Terminei a esteira. Particularmente, admiro os delicados rituais do passado. Aconselhei:

— Faça tudo como pensou. Ela nunca vai esquecer. E, se for brega, qual o problema?

Na semana seguinte, não resisti:

— Como foi?

Seus olhos faiscaram:

— Maravilhoso!

Preparou a surpresa. Combinou tudo com os pais da jovem e sua própria família. De tarde, a irmã de Júlia a levou para o salão de beleza. Igor só foi buscá-la quando todos estavam reunidos, à espera do casal.

Em casa, diante das duas famílias, ela surpreendeu-se:

— O que você aprontou?

Igor ajoelhou-se. Nem lembra direito o que disse, de tão nervoso:

— Falei que a amava. Ofereci a ela o anel e perguntei se aceitava se casar comigo. Antes de ela responder, no entanto, queria ouvir seus pais.

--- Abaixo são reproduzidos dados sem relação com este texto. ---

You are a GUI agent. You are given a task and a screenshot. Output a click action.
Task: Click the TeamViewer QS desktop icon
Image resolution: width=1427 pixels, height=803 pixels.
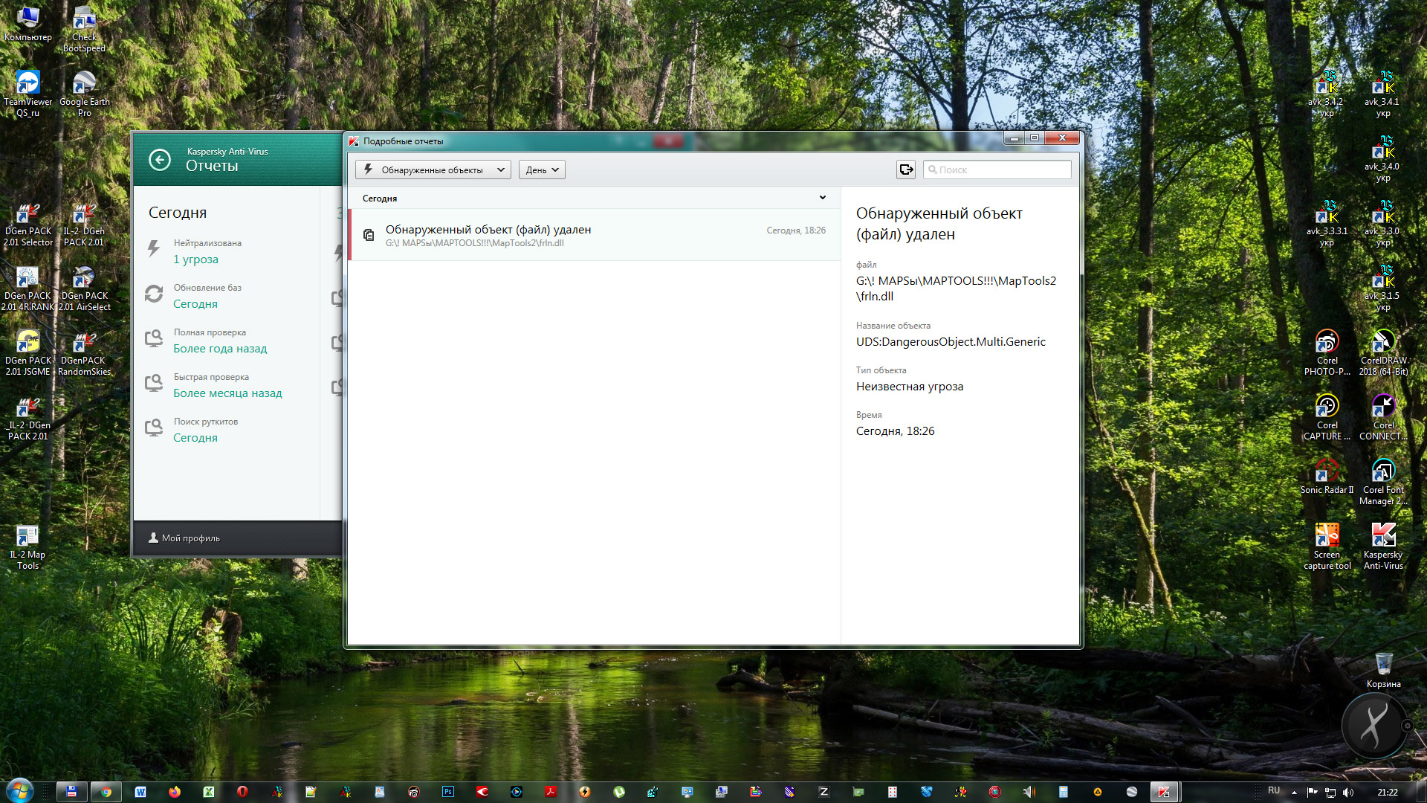(x=27, y=83)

Os futuros sogros brincaram, fingindo estar em dúvida. Mas logo concordaram. Júlia, em lágrimas, respondeu:

— Sim! Claro que sim!

Adorou o anel. Trocaram alianças. As mulheres presentes choraram. Em seguida, os noivos e as famílias comemoraram com um jantar.

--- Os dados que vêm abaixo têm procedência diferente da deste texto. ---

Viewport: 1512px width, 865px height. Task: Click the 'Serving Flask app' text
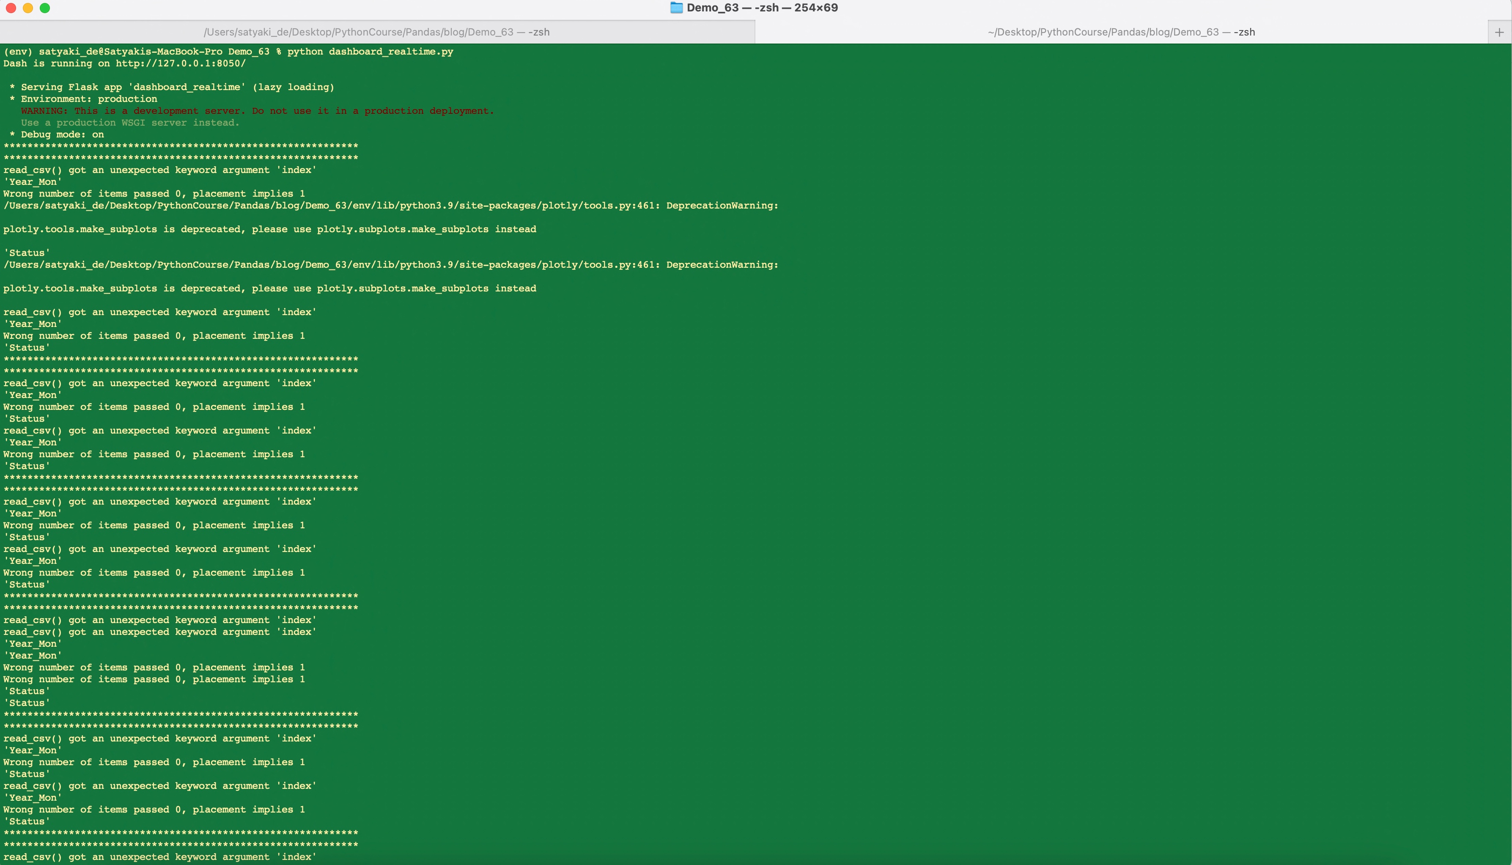[x=71, y=87]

— Você estava certo, ela nunca vai esquecer! Nem eu! — comentou. — Se você não tivesse dado o empurrão, nunca teria tido coragem!

Fiquei pensando: quantos suaves rituais do passado nós abandonamos hoje em dia? Gestos bonitos são tachados de bregas, de cafonas. Antes, as pessoas costumavam se vestir especialmente para ir ao teatro, ao cinema ou jantar fora. Os homens, principalmente, nem ligam mais para isso. Mas chegar bem-vestido a qualquer lugar é um ritual que faz bem e eleva a autoestima.

Também acho feio chegar sem presente a um aniversário, mesmo que seja só uma lembrancinha para dizer: “Pensei em você!”. Participar de batizados, de bodas de prata, oferecer um jantar a um amigo que conseguiu um bom emprego ou enviar flores para quem lançou um livro são delicadezas que muita gente acredita ultrapassadas. O mundo moderno é rápido, prático, e tantas pequenas coisas parecem ter perdido a razão de ser.

Mas eu acredito nesses rituais que marcam os bons momentos da vida. Rituais que estabelecem laços, expressam afeto, falam de emoções! Francamente, não tenho medo de ser tachado de brega, cafona ou coisa que o valha. Como disse a Igor, por que temer meras palavras?

A cerimônia de noivado do casal, com declaração e anel, está sendo comentada em todo o bairro. As amigas de Júlia suspiram, desejando que seus namorados sejam tão românticos quanto Igor. Ele também anda surpreso.

— Estou fazendo o maior sucesso — comentou, enquanto me botava para correr na esteira mais uma vez.

E concluiu:

— Nunca pensei que fosse tão bom ser romântico!

4. O Automóvel

QUANDO PAPAI COMPROU nosso primeiro carro, mamãe decidiu:

— Vou tirar carta de motorista!

Eu era criança. Não era comum que mulheres dirigissem. Mamãe tinha
alma de pioneira. Por exemplo, trabalhava fora, enquanto suas amigas se
conformavam em ser donas-de-casa. Morávamos em uma cidade do interior. A auto-escola só tinha um jipe. Começaram as aulas. Comigo no banco de trás, as mãos presas agarradas na capota. O jipe dava solavancos e rodopiava pelas ruas. O instrutor aterrorizado.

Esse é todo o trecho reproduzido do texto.